───── Document excerpt ─────

This article was published 21/08/2024 (424 days ago), so information in it may no longer be current.
Thirty years ago, give or take, the Skydiggers opened for fellow Toronto roots-rockers Blue Rodeo at the first concert at the newly reopened Walker Theatre.
It was 1992, and they were touring their 1990 self-titled debut, which spawned three singles, including one of the most honest love songs of all time, I Will Give You Everything; it includes the lyric “The next time that you leave, I will not follow you/I will not chase you down.”
“That song has been very good to us,” says Josh Finlayson, who plays guitar and writes songs for the band.
“It’s great to be playing it so many years later, and people enjoying it, but also enjoying playing it and sharing it. That’s definitely been an amazing gift.”
Now, 19 albums and EPs later, the Skydiggers and Blue Rodeo are returning to the same venue Thursday to kick off the latest instalment of the Burt Block Party — a four-day outdoor music fest held outside the downtown theatre.
In that time, the Walker became the Burton Cummings Theatre, hosting hundreds of touring musicians, and the Skydiggers, which had been built around a trio — Finlayson and lead singers Andy Maize and Peter Cash — persisted as the duo of Finlayson and Maize, with other musicians coming and going, including the late singer-songwriter Paul MacLeod and more recently Jessy Bell Smith.
“Paul was such a great kick in the ass for us because he was such a great player, such a great singer, he really raised the level of everything in the band, so we miss Paul,” Finlayson says of the Kitchener, Ont., multi-instrumentalist, who died in 2016.
“I think about him all the time. Paul had a terrific sense of humour — we had lots of laughs together. You spend a lot of time travelling as a band and there’s a lot of down time and there’s a lot of time you need to fill, and he was a good guy to have around.”

───── Supplied material ─────

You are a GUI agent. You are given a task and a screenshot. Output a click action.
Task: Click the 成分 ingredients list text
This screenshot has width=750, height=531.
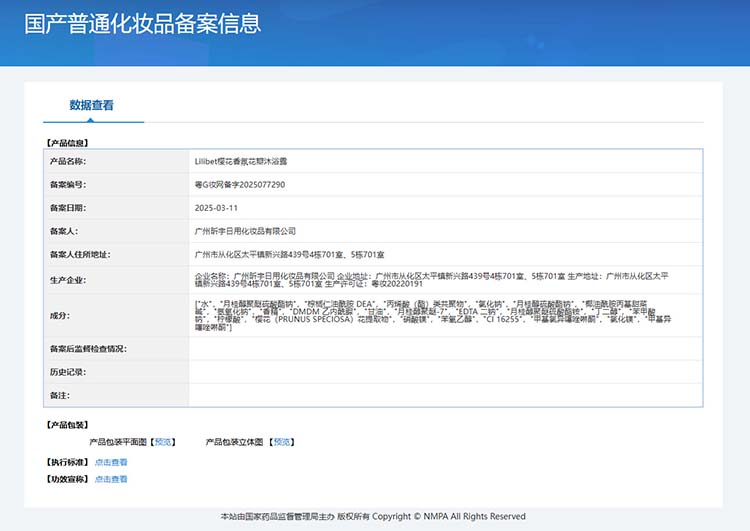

─────

**Given exercise**
Extend the article about the Skydiggers' return to the Burt Block Party, picking up after its last sentence.

**Response to this task**
Heather Pollock photo Skydiggers Josh Finlayson (left) and Andy Maize play the Burt Block Party Thursday.
The four Burt Block Party shows include a who’s-who of Canadiana, including Hamilton rockers Arkells, Toronto alt-rock band July Talk and Windsor, Ont., blues act the Blue Stones, as well as Winnipeg trio the Haileys on Friday and the Headstones, I Mother Earth and Sloan on Saturday. The weekend wraps up Sunday with a retro rock lineup of Tom Cochrane, Streetheart and Sass Jordan.
And while the Skydiggers released two six-song EPs last year, they know fans are coming to hear them play the classics, such as A Penny More from 1992’s Restless or Just Over This Mountain, the title track from their third album, released in 1993.
“I think the shows are really about the audience,” said Finlayson, who also toured with the late Tragically Hip frontman Gord Downie on his solo projects.
“New recordings, new songs that we write are more about us. Its always good to do some new material for a band — it keeps you feeling relevant — but as you bring in new members over the course of the years, they inject something into the old songs, they bring a new vitality to them.”
As a musician and music fan, Finlayson understands that concerts are about striking a balance between old and new.
“I think people are there because a song like I Will Give You Everything represents certain memories and certain points of time in their lives. That is their connection with the music and I think it’s important to honour that,” he says.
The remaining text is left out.